* [Objective]
Write out, word for word, the part of the text on performance and security tests below that opens with the words containing "4. Performance Tests" and closes with "Security Tests (Authorization/XSS)".

* [Reading text]
>> Begin
4. Performance Tests (Speed validation)

// e2e/performance/page-load-times.spec.ts
test("homepage loads in under 2 seconds", async ({ page }) => {
  const startTime = Date.now();
  await page.goto("/");
  await page.waitForLoadState("networkidle");
  const loadTime = Date.now() - startTime;

  expect(loadTime).toBeLessThan(2000);
});

5. Security Tests (Authorization/XSS)

// e2e/security/unauthorized-access.spec.ts
test("redirects unauthenticated users from protected routes", async ({ page }) => {
  await page.goto("/dashboard");

  await expect(page).toHaveURL("/login");
  await expect(page.getByText(/please sign in/i)).toBeVisible();
});

6. Accessibility Tests (WCAG compliance)
>> End
* [Dataset excerpt]
>> Begin
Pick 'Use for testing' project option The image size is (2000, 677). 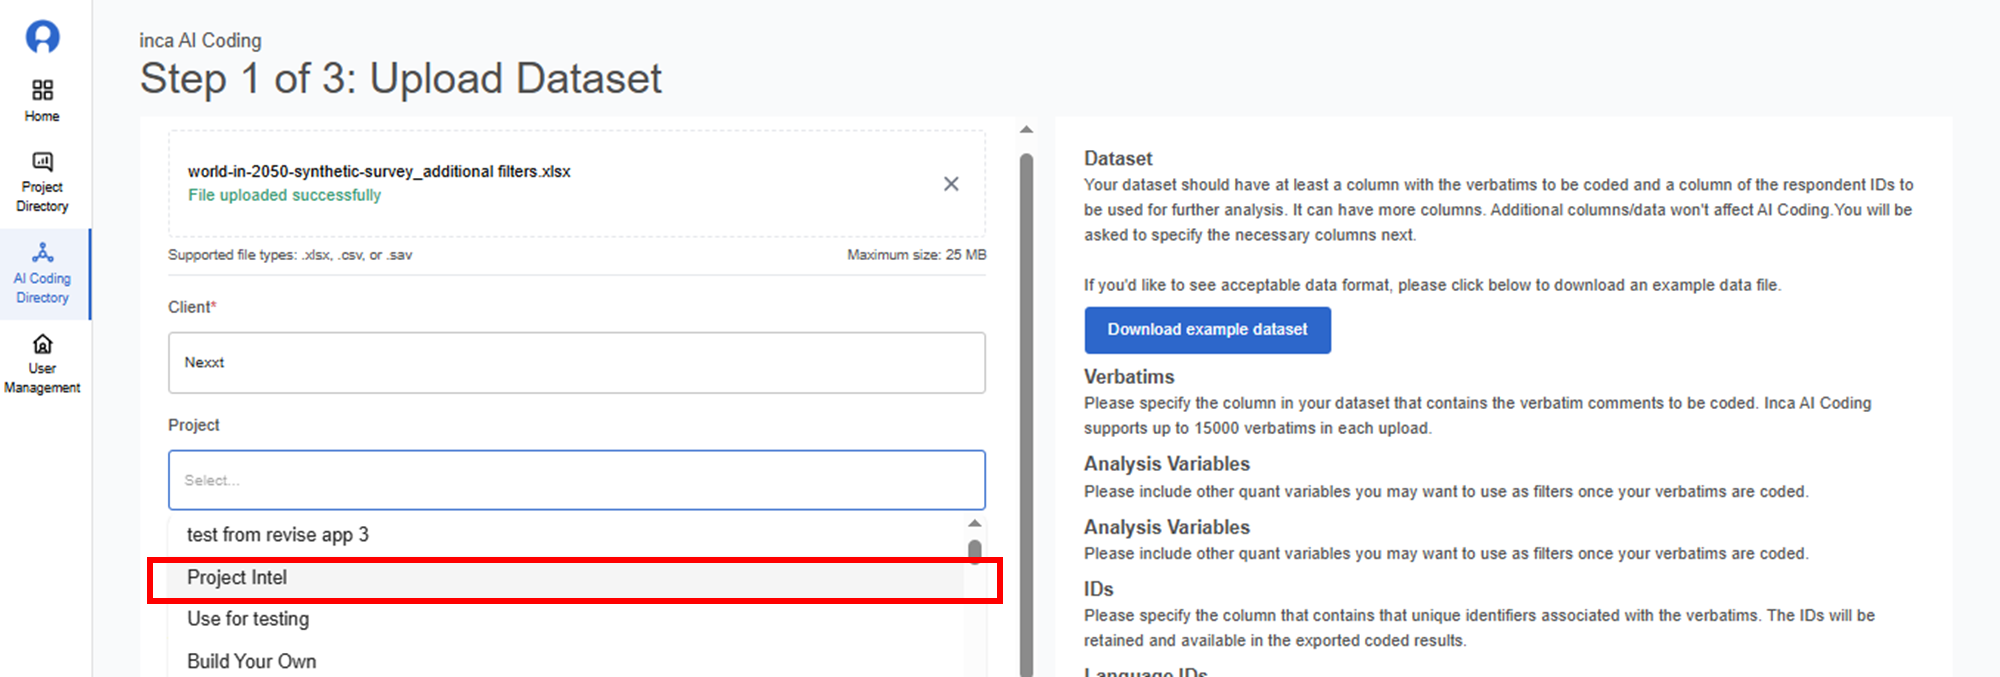coord(248,619)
>> End
* [Output for this task]
4. Performance Tests (Speed validation)

// e2e/performance/page-load-times.spec.ts
test("homepage loads in under 2 seconds", async ({ page }) => {
  const startTime = Date.now();
  await page.goto("/");
  await page.waitForLoadState("networkidle");
  const loadTime = Date.now() - startTime;

  expect(loadTime).toBeLessThan(2000);
});

5. Security Tests (Authorization/XSS)